Notable fact: NVIDIA’s Jensen Huang monitors public sentiment about the company on Rednote—it shapes how customers, regulators, and tech talent perceive NVIDIA.

---

Three — Rednote’s “Mad Writing” Trend

“Mad writing” is humorous, collage-like, absurdist text creation—a form of emotional release now a shared social currency.

One current trend: My Uncle XXX (parodying Maupassant's My Uncle Jules), producing bizarre character mashups like:

  • My Uncle Musk: Taiwanese family dreams of going to Mars
  • My Uncle Diffusion: Parents are GAN and Transformer, dreaming of compute upgrades
  • My Uncle Who Got Drawn: U.S.-based, H1-B approval email is the family’s prized heirloom

Authors hail from across China and the globe, making “mad writing” one of Rednote’s most transnational memes.

---

Four — “One Day in the World” Campaign

Back to September 19, 2025:

Xiaohongshu launched One Day in the World, amassing 4,000 submissions from 44 countries and 232 cities.

Examples:

  • Someone rushing back to the U.S. to beat the H1-B deadline
  • Typhoon experiences in southern China
  • A birthday marked with a toothpick “candle” in jujube cake
  • Cultural observations from travelers in China

The furthest recorded post: Shanghai → Guadalajara, Mexico (nearly antipodal on the globe).

---

The Future of Cross-Border Narratives

This campaign is a blueprint for preserving everyday life across continents—connecting strangers through mundane or extraordinary moments.

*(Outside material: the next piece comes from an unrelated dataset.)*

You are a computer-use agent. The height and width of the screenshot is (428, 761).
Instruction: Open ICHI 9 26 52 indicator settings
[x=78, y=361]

Today, AI-driven tools like AiToEarn官网 make it possible to:

  • Generate and publish content across Douyin, Kwai, WeChat, Bilibili, Xiaohongshu, Facebook, Instagram, LinkedIn, Threads, YouTube, Pinterest, and X
  • Analyze engagement via AI模型排名
  • Monetize across multiple audiences in real time

In an interconnected ecosystem, the One Day in the World ethos can flow seamlessly across communities—ensuring every small story finds its audience.

---

In short: Whether you’re documenting the chaos of visa deadlines, the humor of “mad writing,” or snapshots of a global tech scene, platforms like Xiaohongshu—and AI-powered publishing tools—are redefining how everyday narratives travel between cultures.

Read more

Translate the following blog post title into English, concise and natural. Return plain text only without quotes. 哈佛大学 R 编程课程介绍

Harvard CS50: Introduction to Programming with R Harvard University offers exceptional beginner-friendly computer science courses. We’re excited to announce the release of Harvard CS50’s Introduction to Programming in R, a powerful language widely used for statistical computing, data science, and graphics. This course was developed by Carter Zenke.